= What is expected =
Can you copy the items below verbatim, from their first line through the line containing "pos(507,214)", including both of those lines?

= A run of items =
========================================================================
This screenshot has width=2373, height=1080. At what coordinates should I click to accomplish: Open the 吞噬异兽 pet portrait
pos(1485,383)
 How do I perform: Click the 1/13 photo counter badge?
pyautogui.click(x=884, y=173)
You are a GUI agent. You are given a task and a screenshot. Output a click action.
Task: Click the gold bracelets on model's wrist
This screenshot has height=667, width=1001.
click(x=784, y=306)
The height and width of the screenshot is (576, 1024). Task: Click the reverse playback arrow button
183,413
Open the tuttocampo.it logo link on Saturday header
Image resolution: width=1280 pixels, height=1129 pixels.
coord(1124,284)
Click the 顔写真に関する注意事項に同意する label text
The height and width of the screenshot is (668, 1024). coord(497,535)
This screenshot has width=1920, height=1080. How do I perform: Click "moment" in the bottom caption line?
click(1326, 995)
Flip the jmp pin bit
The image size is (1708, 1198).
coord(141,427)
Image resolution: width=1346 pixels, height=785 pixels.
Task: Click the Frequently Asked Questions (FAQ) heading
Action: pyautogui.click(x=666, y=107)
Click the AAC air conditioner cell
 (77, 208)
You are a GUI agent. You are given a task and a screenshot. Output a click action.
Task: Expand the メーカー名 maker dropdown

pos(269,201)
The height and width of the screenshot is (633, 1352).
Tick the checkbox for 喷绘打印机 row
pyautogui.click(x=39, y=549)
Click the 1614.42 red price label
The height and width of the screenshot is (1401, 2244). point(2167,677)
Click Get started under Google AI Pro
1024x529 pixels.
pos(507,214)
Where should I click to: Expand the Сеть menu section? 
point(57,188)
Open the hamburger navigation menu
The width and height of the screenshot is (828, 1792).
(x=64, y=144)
========================================================================
= Answer to the problem =
This screenshot has width=2373, height=1080. At what coordinates should I click to accomplish: Open the 吞噬异兽 pet portrait
pos(1485,383)
 How do I perform: Click the 1/13 photo counter badge?
pyautogui.click(x=884, y=173)
You are a GUI agent. You are given a task and a screenshot. Output a click action.
Task: Click the gold bracelets on model's wrist
This screenshot has height=667, width=1001.
click(x=784, y=306)
The height and width of the screenshot is (576, 1024). Task: Click the reverse playback arrow button
183,413
Open the tuttocampo.it logo link on Saturday header
Image resolution: width=1280 pixels, height=1129 pixels.
coord(1124,284)
Click the 顔写真に関する注意事項に同意する label text
The height and width of the screenshot is (668, 1024). coord(497,535)
This screenshot has width=1920, height=1080. How do I perform: Click "moment" in the bottom caption line?
click(1326, 995)
Flip the jmp pin bit
The image size is (1708, 1198).
coord(141,427)
Image resolution: width=1346 pixels, height=785 pixels.
Task: Click the Frequently Asked Questions (FAQ) heading
Action: pyautogui.click(x=666, y=107)
Click the AAC air conditioner cell
 (77, 208)
You are a GUI agent. You are given a task and a screenshot. Output a click action.
Task: Expand the メーカー名 maker dropdown

pos(269,201)
The height and width of the screenshot is (633, 1352).
Tick the checkbox for 喷绘打印机 row
pyautogui.click(x=39, y=549)
Click the 1614.42 red price label
The height and width of the screenshot is (1401, 2244). point(2167,677)
Click Get started under Google AI Pro
1024x529 pixels.
pos(507,214)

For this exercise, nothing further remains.